All that being said, I was recently contacted by a friend and fellow wood worker about a project he needed help with.
Some of you may remember the box joint machine from way back. Well it has cut many joints for me. My friend has a project that he needed box joints cut for. With time of the essence, he just doesn't have the proper tool for the job. So I was hoping I could help him. The plan was for him to ship me the pieces of wood, because the specific pieces of wood are important to this particular project, and I would cut box joints and ship them back to him.
I cut the dark wood first, walnut I believe, and I am glad I did. It showed a problem right away. I have never had tear out with the box joint machine as long as I use a scrap piece of wood to back up the material being cut. I done that here, but still got tear out. I simply cannot explain it. The only explanation I can possibly think of is that, as I understand it, this wood is very old. I know that sometimes old wood can be extremely dry. With walnut being a somewhat brittle wood to start with, this overly dry condition may be causing the problem.
Again, this specific wood is important to this project. I could not cut any off and try again. Besides, I'm not sure trying again would yield different results. I tried with a fresh piece of walnut and did not have this issue. So it has to be this particular wood. So I thought for a bit for a solution.
This is what I came up with.
When you cut box joints, you sometimes come up with your last finger on each end of the board being cut a tad narrower on one side. This is due to the adding up of the many fingers not working out to be exactly the same as the width of the board.
Ordinarily, I would flip the board end to end and have this thinner finger on the same side of each board. As I was thinking though, this would put any potential tear out on the walnut board on the inside on some boards, and on the outside on other boards.

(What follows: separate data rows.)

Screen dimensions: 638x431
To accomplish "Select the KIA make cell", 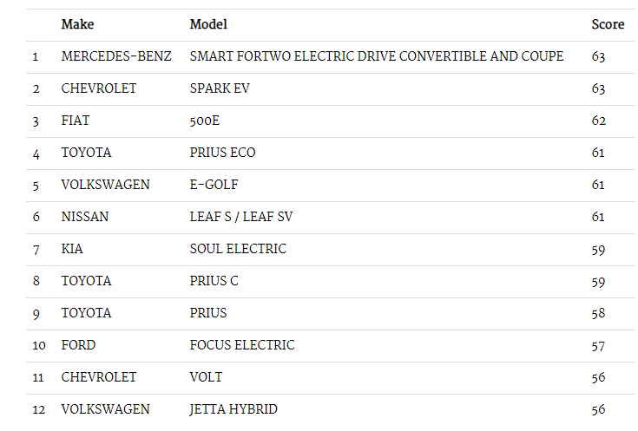I will coord(72,249).
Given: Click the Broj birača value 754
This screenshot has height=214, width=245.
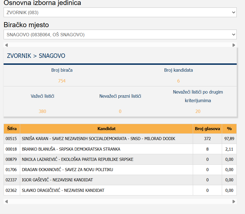Looking at the screenshot, I should pos(62,81).
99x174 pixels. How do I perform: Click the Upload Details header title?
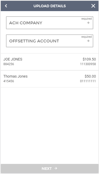(50, 6)
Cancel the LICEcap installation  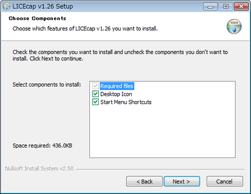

However, if I flipped the boards around, this would make it possible to put any and all tear out on the inside of the box. The issue is that this would make the boxes only able to go together one way, and one way only.
With all that being said, I wanted to be sure to avoid any confusion of my friend reassembling the pieces once they arrive back to him.
So on the inside of each corner, on each board, I marked corresponding marks to go back together.
One box is labeled on both side of each corner, 1A, 1B, 1C, 1D.
The other is 2A, 2B, 2C, and 2D.
This makes it possible to easily reassemble everything without problems. All my friend has to do is match corresponding numbers and then lightly sand off the lightly marked pencil marks.
Of course, as with all thin material box joints I've ever had the pleasure of making, it'll probably be necessary to do some creative gluing and clamping to pull the joints up tight upon assembly. Other than that, they'll just require a little finish sanding to pretty them up.
I want to offer my sincerest apologies to my friend that I was not able to get this project done without having some tear out. I tried my best. I done all this though so the tear out is on the inside of the box. With some creative sanding, I honestly believe you can still complete this so that no one will ever notice the tear out without looking for it.
Here are the two boxes assembled.
I will get them disassembled and packaged up. Then I will drop them back in the mail tomorrow if I can beat the mail lady to the box. If not, they will be going out first thing Friday.